Los trastornos y la tensión que ocasionan los desastres y los conflictos armados pueden asustar y enojar a los niños y niñas. Es necesario mantenerles tan seguros como sea posible y ayudarles a que puedan continuar con sus actividades normales. Es conveniente brindar a la infancia oportunidades adecuadas a su edad para que participen en las actuaciones de respuesta y en las decisiones relacionadas con la situación de emergencia.

Es normal que las experiencias aterradoras, dolorosas o violentas afecten a las emociones y el comportamiento de los niños y niñas. Los niños y niñas reaccionan de forma diferente: pueden perder el interés en la vida cotidiana, volverse más agresivos o muy miedosos. Algunos niños y niñas que parecen adaptarse bien a su situación en realidad ocultan sus miedos y sus emociones.
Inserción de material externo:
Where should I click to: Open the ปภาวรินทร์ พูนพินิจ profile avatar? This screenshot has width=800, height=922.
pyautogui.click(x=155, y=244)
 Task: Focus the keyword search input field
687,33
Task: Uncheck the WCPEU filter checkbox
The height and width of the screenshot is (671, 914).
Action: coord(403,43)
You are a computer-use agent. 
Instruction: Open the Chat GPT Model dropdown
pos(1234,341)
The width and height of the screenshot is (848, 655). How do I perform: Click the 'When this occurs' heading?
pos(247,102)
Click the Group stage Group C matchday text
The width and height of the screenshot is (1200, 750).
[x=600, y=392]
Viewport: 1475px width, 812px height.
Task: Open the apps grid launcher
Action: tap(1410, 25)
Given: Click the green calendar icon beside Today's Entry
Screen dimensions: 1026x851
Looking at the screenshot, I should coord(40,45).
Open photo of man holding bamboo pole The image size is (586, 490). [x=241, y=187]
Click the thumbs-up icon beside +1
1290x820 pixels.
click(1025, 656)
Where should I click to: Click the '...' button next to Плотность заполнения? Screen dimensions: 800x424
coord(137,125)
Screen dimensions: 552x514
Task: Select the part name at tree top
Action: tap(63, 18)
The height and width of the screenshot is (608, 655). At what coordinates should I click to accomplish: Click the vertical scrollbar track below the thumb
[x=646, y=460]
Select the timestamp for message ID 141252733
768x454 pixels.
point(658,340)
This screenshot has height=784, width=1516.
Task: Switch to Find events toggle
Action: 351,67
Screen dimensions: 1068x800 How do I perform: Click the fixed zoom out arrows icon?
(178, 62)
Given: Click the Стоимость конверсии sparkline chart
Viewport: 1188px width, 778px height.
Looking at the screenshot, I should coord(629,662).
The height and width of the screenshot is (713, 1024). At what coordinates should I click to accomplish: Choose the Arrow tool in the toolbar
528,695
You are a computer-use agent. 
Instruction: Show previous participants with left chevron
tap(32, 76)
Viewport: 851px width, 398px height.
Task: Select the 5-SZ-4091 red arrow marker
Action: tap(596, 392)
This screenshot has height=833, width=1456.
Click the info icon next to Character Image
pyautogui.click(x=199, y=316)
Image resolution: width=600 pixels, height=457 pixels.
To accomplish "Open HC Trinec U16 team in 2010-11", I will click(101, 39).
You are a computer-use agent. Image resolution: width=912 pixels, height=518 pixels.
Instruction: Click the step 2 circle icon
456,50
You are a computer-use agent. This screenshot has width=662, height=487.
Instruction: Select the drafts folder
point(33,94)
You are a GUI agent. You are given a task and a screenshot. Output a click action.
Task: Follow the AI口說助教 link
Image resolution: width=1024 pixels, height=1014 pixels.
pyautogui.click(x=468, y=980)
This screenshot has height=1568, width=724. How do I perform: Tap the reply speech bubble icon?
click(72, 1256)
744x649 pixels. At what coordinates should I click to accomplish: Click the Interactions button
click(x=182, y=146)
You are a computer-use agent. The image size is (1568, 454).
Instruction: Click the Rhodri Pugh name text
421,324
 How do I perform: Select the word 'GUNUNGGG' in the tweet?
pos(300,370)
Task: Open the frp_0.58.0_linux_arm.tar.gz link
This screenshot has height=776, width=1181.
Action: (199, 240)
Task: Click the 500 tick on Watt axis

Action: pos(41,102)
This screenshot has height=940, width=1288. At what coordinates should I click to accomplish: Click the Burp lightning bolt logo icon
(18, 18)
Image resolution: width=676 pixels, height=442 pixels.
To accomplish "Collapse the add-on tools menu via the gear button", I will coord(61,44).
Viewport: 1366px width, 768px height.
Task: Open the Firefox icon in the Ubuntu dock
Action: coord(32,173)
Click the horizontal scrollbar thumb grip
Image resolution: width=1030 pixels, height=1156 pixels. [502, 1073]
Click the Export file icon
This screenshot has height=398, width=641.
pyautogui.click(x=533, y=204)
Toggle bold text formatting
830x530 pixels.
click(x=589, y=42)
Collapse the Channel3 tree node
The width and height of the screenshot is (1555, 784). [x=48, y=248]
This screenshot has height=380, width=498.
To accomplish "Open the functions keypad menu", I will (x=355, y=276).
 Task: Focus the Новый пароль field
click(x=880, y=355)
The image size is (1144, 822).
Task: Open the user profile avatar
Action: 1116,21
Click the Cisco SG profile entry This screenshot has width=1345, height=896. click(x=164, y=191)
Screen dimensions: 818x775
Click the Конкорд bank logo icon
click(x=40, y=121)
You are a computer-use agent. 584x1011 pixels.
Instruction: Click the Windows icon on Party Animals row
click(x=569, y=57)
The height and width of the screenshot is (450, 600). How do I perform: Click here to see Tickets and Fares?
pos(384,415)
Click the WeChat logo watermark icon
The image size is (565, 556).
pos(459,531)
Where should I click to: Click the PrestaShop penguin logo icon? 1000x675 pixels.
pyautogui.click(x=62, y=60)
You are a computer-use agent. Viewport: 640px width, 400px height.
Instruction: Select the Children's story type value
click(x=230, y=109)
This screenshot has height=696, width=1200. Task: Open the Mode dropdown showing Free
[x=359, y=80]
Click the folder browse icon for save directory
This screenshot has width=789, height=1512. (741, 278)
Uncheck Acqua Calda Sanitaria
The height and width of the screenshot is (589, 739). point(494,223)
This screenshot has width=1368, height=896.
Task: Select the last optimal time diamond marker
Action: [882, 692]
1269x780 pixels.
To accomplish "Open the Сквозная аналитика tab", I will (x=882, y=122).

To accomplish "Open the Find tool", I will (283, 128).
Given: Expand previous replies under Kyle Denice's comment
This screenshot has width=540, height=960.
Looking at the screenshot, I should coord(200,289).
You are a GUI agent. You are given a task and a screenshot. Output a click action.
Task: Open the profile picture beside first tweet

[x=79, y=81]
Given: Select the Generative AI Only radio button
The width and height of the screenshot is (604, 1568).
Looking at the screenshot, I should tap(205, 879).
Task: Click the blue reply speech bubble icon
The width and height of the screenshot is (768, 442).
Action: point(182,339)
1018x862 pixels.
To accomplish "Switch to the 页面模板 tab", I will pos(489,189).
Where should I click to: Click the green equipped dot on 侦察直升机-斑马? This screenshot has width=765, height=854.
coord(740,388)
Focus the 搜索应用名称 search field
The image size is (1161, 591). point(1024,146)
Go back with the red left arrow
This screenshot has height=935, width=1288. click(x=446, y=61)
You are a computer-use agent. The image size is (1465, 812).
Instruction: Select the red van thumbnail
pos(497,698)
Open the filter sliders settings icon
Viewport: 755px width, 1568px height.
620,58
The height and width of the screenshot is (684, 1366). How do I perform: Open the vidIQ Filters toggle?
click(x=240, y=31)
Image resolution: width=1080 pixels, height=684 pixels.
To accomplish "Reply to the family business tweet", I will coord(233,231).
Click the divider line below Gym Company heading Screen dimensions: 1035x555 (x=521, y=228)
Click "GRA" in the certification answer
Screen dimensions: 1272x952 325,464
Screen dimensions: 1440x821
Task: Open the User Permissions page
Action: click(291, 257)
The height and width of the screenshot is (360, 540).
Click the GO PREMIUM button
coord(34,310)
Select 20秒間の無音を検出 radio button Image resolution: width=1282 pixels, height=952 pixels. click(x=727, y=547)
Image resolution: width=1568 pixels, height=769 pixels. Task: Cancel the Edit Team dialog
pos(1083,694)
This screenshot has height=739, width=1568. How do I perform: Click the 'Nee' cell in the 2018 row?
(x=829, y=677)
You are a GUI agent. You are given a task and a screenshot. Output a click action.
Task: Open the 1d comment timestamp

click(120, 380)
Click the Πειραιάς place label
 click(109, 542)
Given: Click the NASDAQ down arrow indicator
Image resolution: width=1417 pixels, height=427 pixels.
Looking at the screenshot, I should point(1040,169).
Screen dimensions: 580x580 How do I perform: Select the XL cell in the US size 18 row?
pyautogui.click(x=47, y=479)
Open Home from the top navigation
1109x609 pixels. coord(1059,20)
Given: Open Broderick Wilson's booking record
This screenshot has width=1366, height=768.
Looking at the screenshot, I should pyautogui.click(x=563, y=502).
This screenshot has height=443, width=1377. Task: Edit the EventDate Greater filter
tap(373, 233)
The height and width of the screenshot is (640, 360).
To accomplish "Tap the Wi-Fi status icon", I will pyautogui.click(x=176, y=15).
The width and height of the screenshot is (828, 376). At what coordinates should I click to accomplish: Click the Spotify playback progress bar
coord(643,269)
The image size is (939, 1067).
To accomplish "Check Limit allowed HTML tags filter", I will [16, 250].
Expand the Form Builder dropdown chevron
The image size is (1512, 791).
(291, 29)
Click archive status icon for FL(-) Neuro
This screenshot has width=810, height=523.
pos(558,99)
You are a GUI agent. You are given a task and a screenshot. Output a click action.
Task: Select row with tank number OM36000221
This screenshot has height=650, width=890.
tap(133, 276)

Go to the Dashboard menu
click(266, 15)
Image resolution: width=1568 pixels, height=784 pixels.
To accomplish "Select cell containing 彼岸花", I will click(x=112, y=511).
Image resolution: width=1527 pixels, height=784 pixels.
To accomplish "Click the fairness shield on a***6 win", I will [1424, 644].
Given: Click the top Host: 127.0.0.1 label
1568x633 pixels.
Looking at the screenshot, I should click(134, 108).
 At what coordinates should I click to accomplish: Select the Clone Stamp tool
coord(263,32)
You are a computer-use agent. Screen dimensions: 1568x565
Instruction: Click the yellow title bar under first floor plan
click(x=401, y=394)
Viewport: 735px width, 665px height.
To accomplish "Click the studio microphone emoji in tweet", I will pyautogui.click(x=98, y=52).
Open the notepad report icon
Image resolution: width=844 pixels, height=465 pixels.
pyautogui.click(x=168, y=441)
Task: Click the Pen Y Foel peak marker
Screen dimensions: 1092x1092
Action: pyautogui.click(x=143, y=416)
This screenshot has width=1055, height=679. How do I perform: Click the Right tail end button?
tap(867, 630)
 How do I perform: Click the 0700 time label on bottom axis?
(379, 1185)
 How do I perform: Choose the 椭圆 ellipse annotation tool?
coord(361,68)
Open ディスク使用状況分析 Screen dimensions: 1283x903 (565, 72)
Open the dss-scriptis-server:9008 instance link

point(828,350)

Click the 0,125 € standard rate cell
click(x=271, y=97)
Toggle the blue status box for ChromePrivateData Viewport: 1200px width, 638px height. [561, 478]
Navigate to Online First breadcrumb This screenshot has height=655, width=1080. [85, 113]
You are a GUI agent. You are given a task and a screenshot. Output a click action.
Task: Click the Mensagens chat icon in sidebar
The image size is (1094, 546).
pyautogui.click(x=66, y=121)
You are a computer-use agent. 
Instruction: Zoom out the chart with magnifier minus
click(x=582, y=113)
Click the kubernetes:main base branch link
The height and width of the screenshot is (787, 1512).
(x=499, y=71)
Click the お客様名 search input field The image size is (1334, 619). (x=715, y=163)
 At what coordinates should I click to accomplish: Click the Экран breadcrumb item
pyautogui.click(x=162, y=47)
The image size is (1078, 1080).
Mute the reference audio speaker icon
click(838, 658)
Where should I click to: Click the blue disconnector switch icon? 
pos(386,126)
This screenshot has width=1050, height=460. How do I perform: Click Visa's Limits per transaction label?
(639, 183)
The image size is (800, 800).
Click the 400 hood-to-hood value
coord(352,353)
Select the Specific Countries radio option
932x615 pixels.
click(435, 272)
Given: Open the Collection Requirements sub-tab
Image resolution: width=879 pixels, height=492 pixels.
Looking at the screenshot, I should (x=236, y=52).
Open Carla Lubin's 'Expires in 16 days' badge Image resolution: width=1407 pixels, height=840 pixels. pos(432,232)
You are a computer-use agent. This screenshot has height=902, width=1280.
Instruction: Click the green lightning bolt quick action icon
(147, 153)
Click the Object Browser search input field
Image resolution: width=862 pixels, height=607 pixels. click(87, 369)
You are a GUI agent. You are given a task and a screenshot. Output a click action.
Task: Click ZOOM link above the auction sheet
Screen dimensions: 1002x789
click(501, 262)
Los padres o cuidadores habituales, compañeros, maestros y miembros de la comunidad son una fuente importante de apoyo y seguridad para los niños y niñas. Las familias y comunidades pueden ayudar a los niños y niñas con medidas como las siguientes:

  • Escuchando tanto a los niños como a las niñas.
  • Proveyendo a los niños y niñas información adecuada para su edad y ofreciéndoles consuelo y apoyo emocional.
  • Manteniendo tareas habituales en la vida cotidiana y reanudando las actividades normales tan pronto como sea posible.
  • Facilitando actividades divertidas para los niños y niñas que se adecuen a su edad.
  • Animando a los niños y niñas a que continúen jugando y socializando con los demás.
  • Facilitando oportunidades adecuadas a cada edad para que los niños y niñas participen de forma activa en las actividades cotidianas y en las iniciativas de respuesta a la situación de emergencia; por ejemplo, ayudando en la enseñanza y en el cuidado de los niños y niñas de corta edad.
  • Manteniendo unas normas claras sobre lo que es un comportamiento aceptable, evitando el castigo físico.
  • Proveyendo espacios seguros en los que niños, niñas y progenitores puedan socializar, aprender técnicas de vida y acceder a servicios básicos.
  • Ayudando a los niños y niñas a que aprendan a manejar su estrés.

Cuando las reacciones de los niños o niñas ante el estrés son graves y duran mucho tiempo, precisaran ayuda de un profesional capacitado, por ejemplo, un asesor, un psicólogo o un asistente sanitario, o un médico especializado.